» KUMPULAN TUGAS:
**a.** Ringkaslah kutipan tentang pandangan Prof. Rasjidi mengenai Syiah dalam dua kalimat.
**b.** Tuliskan lanjutan kutipan tentang pandangan Prof. Rasjidi mengenai Syiah, dimulai setelah kalimat terakhirnya.

» KUTIPAN:
-------

Syiah dalam Pandangan Prof. Rasjidi (2)

Untuk
menopang pendapatnya, Prof. Rasjidi menyertekan kutipan gambar geneologi Ali
(RA), (hlm. 8). Ia juga menjelaskan bahwa kelompok-kelompok Syiah sudah banyak
yang telah punah setelah melalui proses seleksi alam dan waktu yang alami, dan
kini hanya tinggal dua golongan besar, yaitu Syiah Imamiyah dan Syiah Zaidiyah,
(hlm. 9).
Untuk
itulah pengetahuan mengenai dua golongan di atas mutlak dimiliki jika ingin
mengenal Syiah secara komprehensif. Rasjidi menulis, dinamakan Syiah Imamiyah
karena yang menjadi dasar akidah mereka adalah
soal Imam—dalam arti Khalifah. Mereka mengatakan bahwa Ali berhak menjadi
khalifah, bukan hanya karena kecakapannya atau sifat-sifat yang disebutkan
namanya oleh Rasulullah. Imam pertama adalah Ali, kemudian Hasan, lalu Husain.
Mengenal nama para imam termasuk rukun iman. Dan, oleh sebab Ali telah ditunjuk
dengan menyebutkan namanya oleh Nabi, maka Abu Bakar dan Umar adalah orang yang
merampas hak khalifah dan telah bertindak zalim. Ada pun kelompok Zaidiyah dari
Yaman adalah lebih moderat, bagi mereka Rasulullah tidak menunjuk Ali dengan
menyebut namanya, akan tetapi hanya dengan deskripsi. Oleh sebab itu, mereka
tidak menghukum Abu Bakar dan Umar. Bagi Zaidiyah, khalifah Abu Bakar dan Umar
sah, walaupun Ali lebih utama, (hlm. 10).

-------

» DATA YANG DIBERIKAN:
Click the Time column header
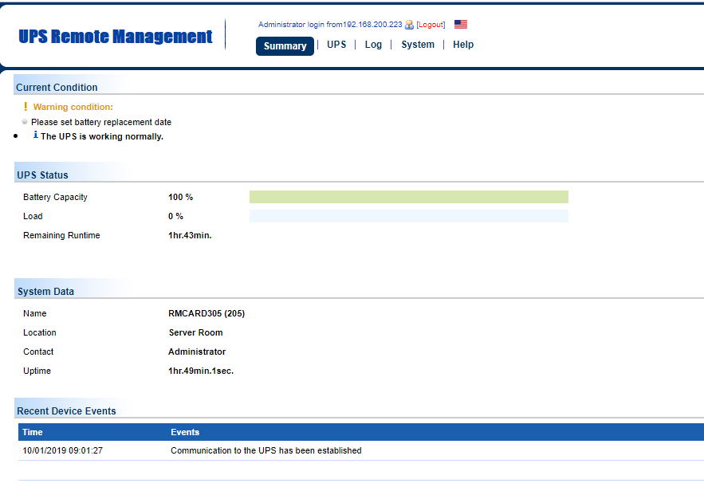The height and width of the screenshot is (491, 704). point(33,432)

-------

» KUMPULAN JAWABAN:
**a.** Menurut Prof. Rasjidi, banyak kelompok Syiah telah punah dan kini hanya tersisa dua golongan besar, yaitu Syiah Imamiyah dan Syiah Zaidiyah. Imamiyah meyakini bahwa Nabi menunjuk Ali dengan menyebut namanya sehingga Abu Bakar dan Umar dianggap merampas hak khalifah, sedangkan Zaidiyah yang lebih moderat menganggap kekhalifahan keduanya sah walaupun Ali lebih utama.

**b.**
Ada
pun Syiah Imamiyah yang terpenting adalah aliran Itsna ‘Asyariah, alias twelvers,
alias dua belas. Karena bagi aliran sempalan ini, Imam itu jumlahnya dua
belas, yang pertama adalah Imam Ali dan diakhiri dengan Al-Mahdi yang hilang
pada tahun 260 H, dan akan muncul kembali pada akhir zaman untuk menyiarkan
keadilan dan memusnahkan kezaliman.
Penting
diketahui bahwa kelompok Syiah Itsna ‘Asyariah mulai bertapak dengan
kokoh di Iran ketika Ismail Shafawi (meninggal 24 Mei 1524 M) jadi penguasa, ia
lantas menjadikan aliran Itsna ‘Asyariah sebagai agama—Rasjidi sendiri
kadang menyebut Syiah sebagai agama atau kelompok—resmi negara, dan mereduksi
aliran Ahlussunnah wal Jama’ah. Dinasti Shafawi lalu dihapuskan oleh Nadirsyah
pada tanggal 26 Februari 1737, namun Syiah Itsna ‘Asyariah tetap
menjadi agama resmi negara, (hlm. 11).
Rasjidi
lalu memaparkan dengan gamblang akidah Imamiyah, dengan berpedoman pada kitab
rujukan utama agama Syiah yaitu kitab Al-Kafi karangan Al-Kulaini. Ia
adalah Al-Bukhari dalam kalangan Ahlussunnah, kitab tersebut terdiri dari 3
jilid, yang pertama adalah akidah (ushul) dan yang lainnya adalah furu’
(cabang), (hlm. 13).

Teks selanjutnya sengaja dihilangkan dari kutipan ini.